— Task brief —
Exactly those lines from the one with "Instruction: Click the Absagen" through the end of the listing below must be returned, and nothing else.

— Stored data —
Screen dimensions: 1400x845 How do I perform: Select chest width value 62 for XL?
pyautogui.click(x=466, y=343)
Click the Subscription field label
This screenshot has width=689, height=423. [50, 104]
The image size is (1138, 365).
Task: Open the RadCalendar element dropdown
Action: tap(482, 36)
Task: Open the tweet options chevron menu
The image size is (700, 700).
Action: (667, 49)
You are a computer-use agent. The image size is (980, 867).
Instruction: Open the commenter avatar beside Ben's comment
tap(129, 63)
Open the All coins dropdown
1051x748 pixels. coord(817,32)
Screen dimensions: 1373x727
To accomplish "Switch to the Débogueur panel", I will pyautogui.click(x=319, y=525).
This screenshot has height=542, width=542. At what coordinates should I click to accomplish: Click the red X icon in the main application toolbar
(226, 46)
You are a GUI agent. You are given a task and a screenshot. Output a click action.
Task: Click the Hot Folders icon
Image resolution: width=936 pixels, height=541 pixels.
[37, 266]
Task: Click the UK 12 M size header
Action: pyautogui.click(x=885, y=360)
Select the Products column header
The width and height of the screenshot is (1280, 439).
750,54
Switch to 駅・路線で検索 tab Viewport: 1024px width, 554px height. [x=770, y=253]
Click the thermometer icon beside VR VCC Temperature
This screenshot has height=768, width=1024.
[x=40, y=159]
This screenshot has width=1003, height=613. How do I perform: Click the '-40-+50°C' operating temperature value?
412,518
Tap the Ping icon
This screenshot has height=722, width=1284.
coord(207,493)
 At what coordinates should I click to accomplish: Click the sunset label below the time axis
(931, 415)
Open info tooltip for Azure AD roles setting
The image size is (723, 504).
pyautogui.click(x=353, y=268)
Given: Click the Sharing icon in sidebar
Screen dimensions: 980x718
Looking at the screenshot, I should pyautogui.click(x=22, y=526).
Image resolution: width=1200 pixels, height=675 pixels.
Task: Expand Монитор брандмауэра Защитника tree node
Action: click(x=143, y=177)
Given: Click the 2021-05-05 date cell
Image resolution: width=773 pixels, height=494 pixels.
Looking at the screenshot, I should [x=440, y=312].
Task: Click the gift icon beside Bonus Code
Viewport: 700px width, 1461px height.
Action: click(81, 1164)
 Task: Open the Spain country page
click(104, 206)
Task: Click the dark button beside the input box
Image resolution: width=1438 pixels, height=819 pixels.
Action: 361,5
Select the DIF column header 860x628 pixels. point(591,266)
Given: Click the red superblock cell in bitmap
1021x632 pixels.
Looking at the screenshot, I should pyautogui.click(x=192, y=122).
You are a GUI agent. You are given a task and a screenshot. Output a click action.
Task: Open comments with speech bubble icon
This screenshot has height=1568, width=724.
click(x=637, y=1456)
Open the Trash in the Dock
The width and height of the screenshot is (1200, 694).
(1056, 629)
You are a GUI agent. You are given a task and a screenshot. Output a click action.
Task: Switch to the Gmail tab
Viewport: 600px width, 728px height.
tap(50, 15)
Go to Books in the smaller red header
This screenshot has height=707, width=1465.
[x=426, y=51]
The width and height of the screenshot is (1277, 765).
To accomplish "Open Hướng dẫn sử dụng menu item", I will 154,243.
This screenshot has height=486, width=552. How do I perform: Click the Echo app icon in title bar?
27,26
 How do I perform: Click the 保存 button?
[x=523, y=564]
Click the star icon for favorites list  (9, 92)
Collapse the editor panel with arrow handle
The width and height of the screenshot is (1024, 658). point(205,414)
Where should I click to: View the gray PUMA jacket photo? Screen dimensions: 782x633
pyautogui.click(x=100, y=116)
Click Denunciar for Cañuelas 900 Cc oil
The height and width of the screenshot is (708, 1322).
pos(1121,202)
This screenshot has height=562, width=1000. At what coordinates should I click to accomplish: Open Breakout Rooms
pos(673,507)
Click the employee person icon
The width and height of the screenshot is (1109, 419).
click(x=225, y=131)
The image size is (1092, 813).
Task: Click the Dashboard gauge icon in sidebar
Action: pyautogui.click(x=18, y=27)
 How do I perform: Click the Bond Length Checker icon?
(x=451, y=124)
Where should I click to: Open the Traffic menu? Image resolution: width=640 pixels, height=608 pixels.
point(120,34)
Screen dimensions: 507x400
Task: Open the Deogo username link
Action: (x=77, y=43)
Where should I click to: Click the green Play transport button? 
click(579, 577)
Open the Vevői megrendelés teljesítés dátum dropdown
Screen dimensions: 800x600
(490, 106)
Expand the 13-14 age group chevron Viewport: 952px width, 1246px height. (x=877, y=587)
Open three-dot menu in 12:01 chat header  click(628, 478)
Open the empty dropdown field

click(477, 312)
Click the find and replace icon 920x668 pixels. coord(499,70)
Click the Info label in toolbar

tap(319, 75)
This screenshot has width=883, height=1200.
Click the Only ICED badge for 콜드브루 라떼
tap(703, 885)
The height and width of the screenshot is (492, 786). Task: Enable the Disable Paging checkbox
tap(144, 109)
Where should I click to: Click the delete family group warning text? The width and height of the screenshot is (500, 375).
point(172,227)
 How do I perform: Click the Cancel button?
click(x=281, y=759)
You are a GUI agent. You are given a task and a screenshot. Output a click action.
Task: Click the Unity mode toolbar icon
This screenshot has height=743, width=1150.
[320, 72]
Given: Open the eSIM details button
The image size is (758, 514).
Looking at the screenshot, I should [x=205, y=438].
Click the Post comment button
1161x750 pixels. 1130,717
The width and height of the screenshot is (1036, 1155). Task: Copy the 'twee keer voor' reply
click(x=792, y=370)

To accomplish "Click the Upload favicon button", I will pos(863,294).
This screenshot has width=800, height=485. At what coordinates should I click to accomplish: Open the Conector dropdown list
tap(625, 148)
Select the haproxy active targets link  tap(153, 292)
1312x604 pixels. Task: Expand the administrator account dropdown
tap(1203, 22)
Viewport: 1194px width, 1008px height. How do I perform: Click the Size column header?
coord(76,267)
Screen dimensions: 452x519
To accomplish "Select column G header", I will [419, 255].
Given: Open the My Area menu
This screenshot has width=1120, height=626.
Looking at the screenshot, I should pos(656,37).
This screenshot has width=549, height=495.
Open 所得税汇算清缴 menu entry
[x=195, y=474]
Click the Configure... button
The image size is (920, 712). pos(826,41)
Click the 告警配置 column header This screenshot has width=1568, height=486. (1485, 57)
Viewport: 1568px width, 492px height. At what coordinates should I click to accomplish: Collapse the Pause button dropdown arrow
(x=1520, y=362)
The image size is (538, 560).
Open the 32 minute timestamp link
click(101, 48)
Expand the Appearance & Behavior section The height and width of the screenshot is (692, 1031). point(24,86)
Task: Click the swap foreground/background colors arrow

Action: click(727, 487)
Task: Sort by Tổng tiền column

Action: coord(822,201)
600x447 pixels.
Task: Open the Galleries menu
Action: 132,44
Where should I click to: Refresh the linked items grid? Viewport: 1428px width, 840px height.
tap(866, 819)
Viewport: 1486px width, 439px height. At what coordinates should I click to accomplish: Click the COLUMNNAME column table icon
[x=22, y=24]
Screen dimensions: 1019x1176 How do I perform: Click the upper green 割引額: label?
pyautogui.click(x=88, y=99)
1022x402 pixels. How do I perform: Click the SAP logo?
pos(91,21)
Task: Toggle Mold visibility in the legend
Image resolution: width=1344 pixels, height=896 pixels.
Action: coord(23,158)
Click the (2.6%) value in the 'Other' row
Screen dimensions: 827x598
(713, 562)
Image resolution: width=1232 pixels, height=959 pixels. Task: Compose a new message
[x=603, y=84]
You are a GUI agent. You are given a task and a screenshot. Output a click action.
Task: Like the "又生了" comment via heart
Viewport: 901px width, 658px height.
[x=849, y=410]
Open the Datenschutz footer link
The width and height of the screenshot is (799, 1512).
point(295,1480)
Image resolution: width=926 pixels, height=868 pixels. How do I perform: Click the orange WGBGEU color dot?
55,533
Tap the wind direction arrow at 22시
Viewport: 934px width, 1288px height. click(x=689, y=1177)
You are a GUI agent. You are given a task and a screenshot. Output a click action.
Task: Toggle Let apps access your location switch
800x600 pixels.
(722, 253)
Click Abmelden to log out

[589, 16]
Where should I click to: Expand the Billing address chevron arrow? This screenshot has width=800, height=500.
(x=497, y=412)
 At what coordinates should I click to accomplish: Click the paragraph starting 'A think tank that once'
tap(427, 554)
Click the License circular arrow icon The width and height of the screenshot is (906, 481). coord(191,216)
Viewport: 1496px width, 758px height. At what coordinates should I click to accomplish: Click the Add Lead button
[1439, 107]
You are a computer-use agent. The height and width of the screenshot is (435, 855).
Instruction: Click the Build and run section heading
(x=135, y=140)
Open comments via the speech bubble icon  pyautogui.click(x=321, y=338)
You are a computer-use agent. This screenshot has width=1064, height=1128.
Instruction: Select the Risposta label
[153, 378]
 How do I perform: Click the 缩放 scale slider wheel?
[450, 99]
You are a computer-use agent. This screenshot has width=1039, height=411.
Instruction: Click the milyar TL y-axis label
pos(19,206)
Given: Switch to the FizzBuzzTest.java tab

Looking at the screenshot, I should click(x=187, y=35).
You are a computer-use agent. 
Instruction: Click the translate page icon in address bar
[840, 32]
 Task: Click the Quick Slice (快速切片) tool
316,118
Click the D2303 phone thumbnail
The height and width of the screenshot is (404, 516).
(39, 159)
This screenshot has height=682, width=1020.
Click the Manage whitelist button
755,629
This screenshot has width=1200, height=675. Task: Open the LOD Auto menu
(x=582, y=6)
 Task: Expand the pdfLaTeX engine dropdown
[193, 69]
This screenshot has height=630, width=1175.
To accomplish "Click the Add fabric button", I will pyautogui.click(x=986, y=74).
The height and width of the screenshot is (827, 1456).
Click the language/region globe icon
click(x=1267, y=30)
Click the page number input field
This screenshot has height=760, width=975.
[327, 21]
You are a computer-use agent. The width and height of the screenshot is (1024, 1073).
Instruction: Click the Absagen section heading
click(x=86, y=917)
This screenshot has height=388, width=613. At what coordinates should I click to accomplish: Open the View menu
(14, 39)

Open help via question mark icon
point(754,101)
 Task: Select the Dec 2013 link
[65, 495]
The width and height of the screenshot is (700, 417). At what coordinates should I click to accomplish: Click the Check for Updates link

— Result below —
Instruction: Click the Absagen section heading
click(x=86, y=917)
This screenshot has height=388, width=613. At what coordinates should I click to accomplish: Open the View menu
(14, 39)

Open help via question mark icon
point(754,101)
 Task: Select the Dec 2013 link
[65, 495]
The width and height of the screenshot is (700, 417). At what coordinates should I click to accomplish: Click the Check for Updates link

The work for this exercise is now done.